The at least one sulfonated anionic monomer may include one or more of 2-acrylamido-2-methyl-propanesulfonic acid (also referred to as acrylamide tertiary butyl sulfonic acid (ATBS)), vinyl sulfonates, styrene sulfonic acid, allyl sulfonates, or styrene sulfonic acid. The at least one sulfonated anionic monomer may facilitate tolerance of the viscosifier to divalent cations in the drilling fluid brine, such as calcium and magnesium. In some embodiments, the at least one sulfonated anionic monomer is provided as a salt, such as an ammonium salt. For example, the at least one sulfonated anionic monomer may be provided as an ammonium salt of 2-acrylamido-2-methyl-propanesulfonic acid or a sodium salt of 2-acrylamido-2-methyl-propanesulfonic acid.

The viscosifier may constitute from about 0.05 weight percent to about 6.0 weight percent of the drilling fluid, such as from about 0.05 weight percent to about 0.10 weight percent, from about 0.10 weight percent to about 0.50 weight percent, from about 0.50 weight percent to about 1.0 weight percent, from about 1.0 weight percent to about 2.0 weight percent, from about 2.0 weight percent to about 3.0 weight percent, or from about 3.0 weight percent to about 6.0 weight percent of the drilling fluid. In some embodiments, the viscosifier may be present in the drilling fluid at a concentration as low as 0.25 ppb. However, the disclosure is not so limited, and the weight percent of the viscosifier in the drilling fluid may be different than that described.

The fluid loss material may include starch, modified starch (e.g., crosslinked starch, carboxymethyl starch, hydroxyethyl starch, hydroxypropyl starch, hydrophobically-modified starch), polyanionic starch, xanthan gum, polyanionic cellulose, carboxymethylcellulose, carboxymethyl hydroxyethylcellulose, hydroxyalkylcellulose, hydrophobically-modified cellulose (e.g., cellulose modified by lauryl glycidyl ether or cetyl glycidyl ether), glycogen, locust bean gums, wellan gum, scleroglucan gum, guar gum, alginate, carrageenan (e.g., one or more of i-carrageenan, k-carrageenan, l-carrageenan) (also referred to as carrageenan gum), gellan gum, alginate, synthetic polymers, styrene, styrene-butadiene, a vinyl polymer, or another polymer. In some embodiments, the fluid loss material includes starch, such as hydrophobically-modified starch.

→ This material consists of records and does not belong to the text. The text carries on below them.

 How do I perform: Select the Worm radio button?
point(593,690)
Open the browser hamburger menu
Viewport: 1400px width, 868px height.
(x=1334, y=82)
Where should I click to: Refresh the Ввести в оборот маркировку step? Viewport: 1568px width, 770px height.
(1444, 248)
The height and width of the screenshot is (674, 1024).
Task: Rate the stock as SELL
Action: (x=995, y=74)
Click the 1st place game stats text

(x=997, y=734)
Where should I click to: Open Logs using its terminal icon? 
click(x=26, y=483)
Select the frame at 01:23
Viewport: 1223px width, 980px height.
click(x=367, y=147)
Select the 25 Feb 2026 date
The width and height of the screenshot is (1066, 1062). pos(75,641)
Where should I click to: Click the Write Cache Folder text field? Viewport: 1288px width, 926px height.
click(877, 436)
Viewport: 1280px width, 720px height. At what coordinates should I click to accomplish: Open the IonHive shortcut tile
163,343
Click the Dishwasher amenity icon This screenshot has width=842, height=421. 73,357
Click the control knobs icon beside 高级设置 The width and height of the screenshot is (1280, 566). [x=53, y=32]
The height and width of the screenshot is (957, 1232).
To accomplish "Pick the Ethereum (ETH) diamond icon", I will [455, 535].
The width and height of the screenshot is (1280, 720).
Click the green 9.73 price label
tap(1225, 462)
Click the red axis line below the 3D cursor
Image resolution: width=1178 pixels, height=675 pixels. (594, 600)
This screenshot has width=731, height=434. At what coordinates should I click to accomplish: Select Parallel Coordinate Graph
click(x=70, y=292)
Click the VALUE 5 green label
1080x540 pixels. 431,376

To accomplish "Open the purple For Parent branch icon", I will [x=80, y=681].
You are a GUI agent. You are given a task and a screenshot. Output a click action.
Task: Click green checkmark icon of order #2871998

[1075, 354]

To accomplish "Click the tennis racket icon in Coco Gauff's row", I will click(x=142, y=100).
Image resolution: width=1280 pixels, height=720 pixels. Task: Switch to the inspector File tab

Fluid thinners may include lignosulfates, lignitic materials, modified lignosulfonates, polyphosphates, tannin, and polyacrylates. The thinners may facilitate improved rheological properties of the drilling fluid (e.g., a reduction in flow resistance) and a reduction in gel development. In addition, the thinner may reduce a thickness of filtercakes formed by the drilling fluid, counteract the effects of salts, and reduce the effects of water on the earth formation 101.

Weighting materials (also referred to as “weighting agents”) may include one or more of barite (BaSO4), iron oxide (e.g., Fe2O3, Fe3O4), calcium carbonate (CaCO3), magnesium carbonate (MgCO3), manganese oxide (Mn3O4), or combinations thereof. The weighting material may be present in the drilling fluid and facilitate increasing the density of the drilling fluid up to about 2.88 g/cm3 (about 24 pounds per gallon (ppg)).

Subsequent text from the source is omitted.